Dabei ist dort auch aufgeführt, was diese Vorratsdatenspeicherung beinhaltet. Für Internetverbindungen war es genau das, was ich weiter oben zitiert habe... nämlich die Speicherung jeder IP-Vergabe des Providers an einen Router mit Datum/Uhrzeit und Vergabelänge... mehr nicht. Ja, auch das wird schon Vorratsdatenspeicherung genannt. Was von dieser IP dann an Traffic ausgeht, das kann niemand verlangen, daß Provider das auch noch protokollieren, weil dabei völlig irre Datenmengen anfallen würden... ich denke, das war niemals angedacht, und wird daher auch niemals kommen. Daß aber eine ähnliche Vorratsdatenspeicherung über Europa wiederkommen kann, wie wir sie schon einmal hatten, scheint mir noch nicht vom Tisch.

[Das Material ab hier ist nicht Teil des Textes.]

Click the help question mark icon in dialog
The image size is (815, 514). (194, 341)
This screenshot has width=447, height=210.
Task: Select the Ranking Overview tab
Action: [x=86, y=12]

Beim Routerzwang reicht es aus, die MAC-Adresse des Routers zu bestimmen (und abweichende Hersteller-MACs dann nicht zu erlauben). Klar, daß die immer vorhanden ist. Wenn aber im Router die MAC eines WLAN-Clients nirgends abgespeichert wird, wie das bei Umgehung von DHCP bei einigen Routern der Fall ist, ist es sehr die Frage, ob diese MACs über Statusabfragen via Fernsteuerprotokoll TR-069 abgefragt werden können. Über Logabfragen allerdings garantiert nicht, da sie in den Logs nicht drinsteht... also wären nachträgliche MAC-Abfragen unmöglich, d.h. der Provider müsste alle paar Minuten Statusabfragen senden um auch Kurzfristclients "mitzubekommen"... unwahrscheinlich. Aber TR-069 erlaubt auch remote Firmwareaufspielungen... damit könnten dann Provider spätestens einen Totalspion installieren.

Wer also sichergehen will: Provider ohne Routerzwang suchen, Router-Hardware kaufen, die OpenWRT kompatibel ist, und die Firmware selber kompilieren, nachdem man genau studiert hat, was sie macht, und was nicht, bzw. ggf. unerwünschte Funktionalität rausgenommen hat.

Es scheint mir allerdings bequemer zu sein, einfach nichts im Internet zu machen, weswegen jemand die Polizei vorbeischicken kann.